Radio Bakhita, first Catholic radio station in Sudan

Juba, January 5, 2007 (Catholic Information Service for Africa) - The Catholic Church in South Sudan has a new voice: a radio station dedicated to the country’s first saint, Josephine Bakhita.

Bakhita Radio 91 FM, based in the South Sudanese capital, Juba, went on air on Christmas Eve with carols and Christmas messages from Catholic and Anglican church leaders.

At midnight, it broadcast live from St. Theresa’s Cathedral, in Kator, the mass celebrated by Archbishop Paulino Lukudo Loro of Juba.

Archbishop Loro welcomed with enthusiasm the beginning of Bakhita Radio and thanked the Comboni institutes for "the Christmas present to the Catholic Church in South Sudan."

Bakhita Radio 91 FM, The Voice of the Church, broadcasts a daily programme of two hours. On Feb. 8, the feast of St. Josephine Bakhita, it will be on air with transmissions in the morning and evening.

The radio is the mother-station of Sudan Catholic Radio Network. The signal covers a 30 km-plus radius. It has a potential audience of more than 500,000 listeners.

Sudan Catholic Radio Network is a joint venture of the Comboni Missionary Institutes. The network was set up to celebrate the canonization of St Daniel Comboni and was offered to the Catholic Bishops Conference of Sudan.

The network will have eight radio stations, one in each diocese in South Sudan plus the Nuba Mountains.
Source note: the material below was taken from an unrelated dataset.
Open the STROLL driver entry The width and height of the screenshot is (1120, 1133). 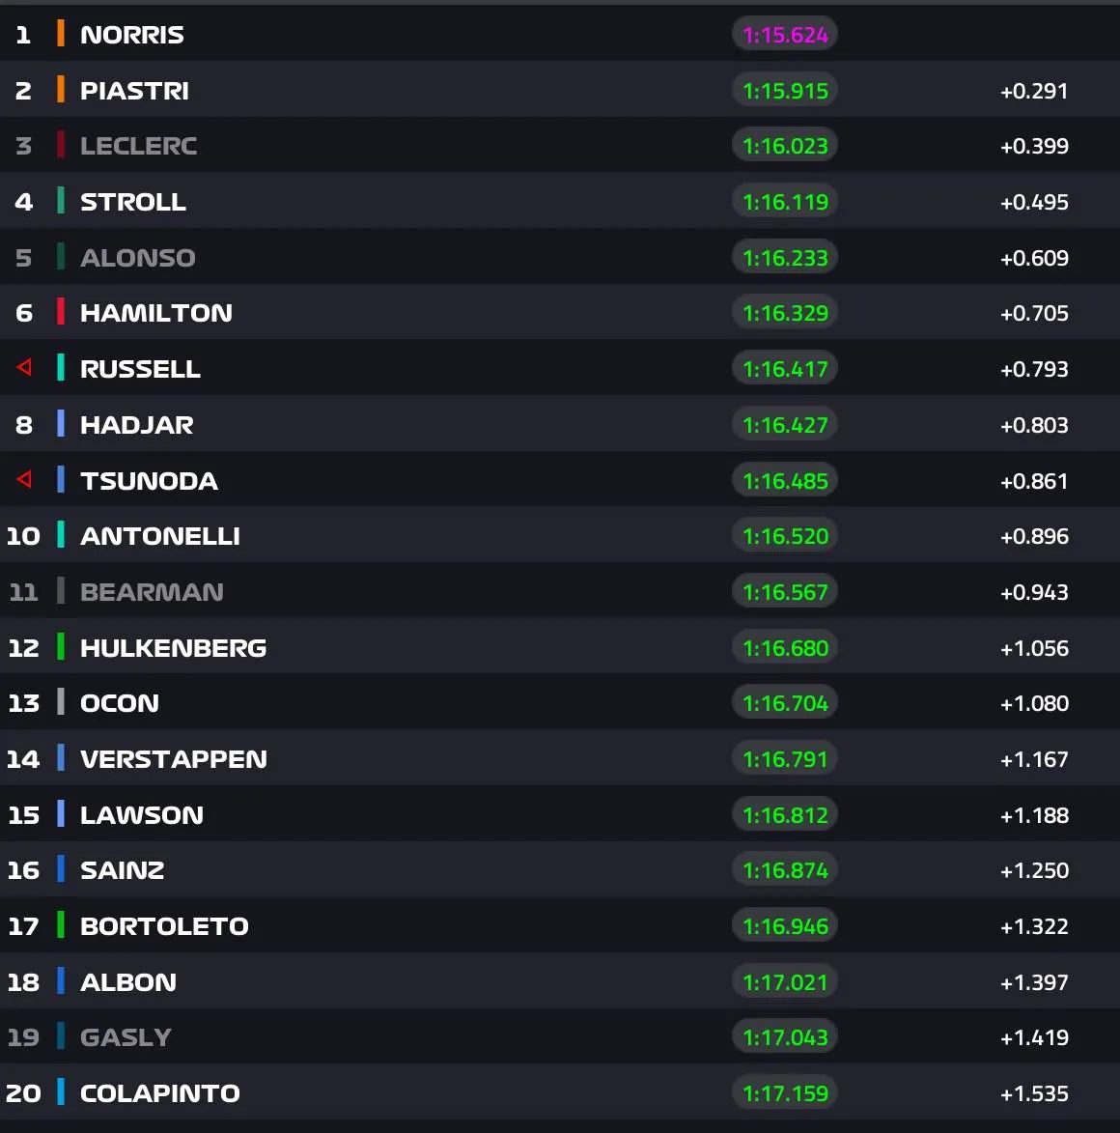(560, 201)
Catholic Church's TV channel

For a long time, the Catholic Bishops have been struggling to apply for license to possess a television channel in the country. Due to the nature of the Islamic government in Khartoum which is hostile to church's growth, things are still dimmer. In south Sudan were the autonomous government is being run by mostly Christian officials, license for television channel is most likely to be granted. Sudan's National TV is Islamic dominated.